Logging modernization

Purpose:

  • improve developer and operator logging without breaking compatibility across Streamlit, workers, subprocesses, and distributed services

Recommended direction:

  • keep Python stdlib logging plus AgiLogger as the canonical runtime logging contract

  • add real child logger support, structured JSON output, and stable context fields such as app id, host, worker, and run id

  • keep the current colorized human console output as the default local developer mode

  • treat loguru as an optional choice only for isolated helper scripts or local tools that do not need full stdlib logging interoperability

  • do not plan a repo-wide migration to loguru unless stdlib logging becomes a demonstrated blocker for AGILAB runtime requirements

Why it matters:

  • AGILAB already spans third-party libraries and multi-process surfaces that integrate naturally with stdlib logging

  • the real missing capability is structured context and better logger hierarchy, not a new logging syntax

  • this keeps the logging contract stable while still making observability stronger

Backend observability and audit architecture

AGILab should keep application-specific interaction inside the product and move generic observability, search, and fleet-level monitoring into tools designed for that job.

1. Elastic or OpenSearch + Grafana

Best when:

  • engineering operations and observability are the main priority

Good for:

  • run health

  • worker load

  • stage latency

  • failures and alerts

  • SLA-style monitoring

Why it matters:

  • strongest near-term operational value

  • clean split between AGILab interaction and backend observability

2. OpenSearch + OpenSearch Dashboards

Best when:

  • auditability, search, and historical traceability are the main priority

Good for:

  • log exploration

  • artefact traceability

  • historical run search

  • saved audit dashboards

Why it matters:

  • lowest friction for Kibana-like usage patterns

3. Postgres + Superset

Best when:

  • structured KPI analytics and management reporting are the main priority

Good for:

  • curated dashboards

  • cross-project reporting

  • evidence trend analysis

  • management-facing analytics

Why it matters:

  • stronger fit than Elastic-native tools for BI-style reporting

Connectors and integration

Connectors should appear explicitly in the roadmap because they are not just implementation detail. They determine how AGILab reaches external systems, resolves artefacts, and keeps app workflows portable.

Audience bridge strategy

The highest-leverage audience bridge is a Quarto / R / notebook bridge, not an R-native worker rewrite.

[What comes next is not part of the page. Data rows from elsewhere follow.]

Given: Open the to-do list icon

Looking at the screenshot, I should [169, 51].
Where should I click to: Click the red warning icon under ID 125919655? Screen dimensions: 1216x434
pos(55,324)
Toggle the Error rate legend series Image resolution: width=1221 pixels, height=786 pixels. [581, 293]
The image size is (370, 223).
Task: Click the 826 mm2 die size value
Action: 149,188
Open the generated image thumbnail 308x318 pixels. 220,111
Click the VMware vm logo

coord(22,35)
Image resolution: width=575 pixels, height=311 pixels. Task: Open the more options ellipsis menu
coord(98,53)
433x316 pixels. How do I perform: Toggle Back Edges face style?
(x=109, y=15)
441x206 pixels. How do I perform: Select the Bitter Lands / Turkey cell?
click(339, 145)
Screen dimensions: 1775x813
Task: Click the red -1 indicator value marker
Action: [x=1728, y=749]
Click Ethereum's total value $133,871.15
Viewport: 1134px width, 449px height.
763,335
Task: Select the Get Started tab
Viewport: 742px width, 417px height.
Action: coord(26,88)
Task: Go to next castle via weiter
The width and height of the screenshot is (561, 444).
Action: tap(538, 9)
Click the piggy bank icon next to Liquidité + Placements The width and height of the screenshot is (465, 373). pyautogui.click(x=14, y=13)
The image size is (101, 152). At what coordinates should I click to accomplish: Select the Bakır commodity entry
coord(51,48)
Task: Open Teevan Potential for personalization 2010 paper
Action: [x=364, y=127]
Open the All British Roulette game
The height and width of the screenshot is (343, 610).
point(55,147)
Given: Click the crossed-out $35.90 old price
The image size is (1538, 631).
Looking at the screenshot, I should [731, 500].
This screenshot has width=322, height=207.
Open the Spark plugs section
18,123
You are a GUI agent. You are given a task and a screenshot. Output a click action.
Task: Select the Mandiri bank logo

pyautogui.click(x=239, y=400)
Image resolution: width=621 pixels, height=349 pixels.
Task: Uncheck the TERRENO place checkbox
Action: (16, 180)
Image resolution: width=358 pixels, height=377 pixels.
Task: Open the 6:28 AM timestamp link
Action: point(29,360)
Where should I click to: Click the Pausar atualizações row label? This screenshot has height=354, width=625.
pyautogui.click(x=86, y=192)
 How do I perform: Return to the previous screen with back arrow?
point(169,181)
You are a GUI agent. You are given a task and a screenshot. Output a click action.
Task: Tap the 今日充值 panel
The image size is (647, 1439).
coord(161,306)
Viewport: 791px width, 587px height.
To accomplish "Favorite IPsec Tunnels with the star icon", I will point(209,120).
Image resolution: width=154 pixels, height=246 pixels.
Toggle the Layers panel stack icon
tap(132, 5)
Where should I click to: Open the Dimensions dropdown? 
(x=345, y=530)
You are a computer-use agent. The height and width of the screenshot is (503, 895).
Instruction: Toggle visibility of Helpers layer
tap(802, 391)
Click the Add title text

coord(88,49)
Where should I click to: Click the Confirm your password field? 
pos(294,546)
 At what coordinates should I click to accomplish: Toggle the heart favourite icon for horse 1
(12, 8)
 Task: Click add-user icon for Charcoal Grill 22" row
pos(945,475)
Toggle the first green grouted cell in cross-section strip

AGILAB should stay the reproducible execution and evidence engine while bridges let each community consume that evidence in its normal workflow.

The dependency-light bridge MVP baseline now exposes these commands:

  1. Quarto / R report bridge: agilab export quarto and agilab run quarto

  2. read-only MCP evidence server and agent evidence cards: agilab mcp serve --read-only, agilab agent-run list, agilab agent-run handoff, agilab agent-run next, agilab agent-run context, agilab agent-run lineage, and agilab agent-run compare, plus agilab agent-run validate

  3. Hugging Face Docker Space exporter: agilab export hf-space

  4. MLflow JSON handoff: agilab export mlflow and agilab import mlflow

  5. VS Code / devcontainer onboarding: agilab init vscode

  6. DuckDB SQL bridge: agilab run duckdb

  7. Airflow / Dagster handoff exporters: agilab export airflow-dag and agilab export dagster-job

The current R-stage smoke app remains the payload-plane proof for external Rscript execution. Remaining roadmap work is to deepen each bridge with community-native packages, richer artifact previews, and production handoff polish while keeping R-native worker changes out of shared core until the app-local contract proves broader value.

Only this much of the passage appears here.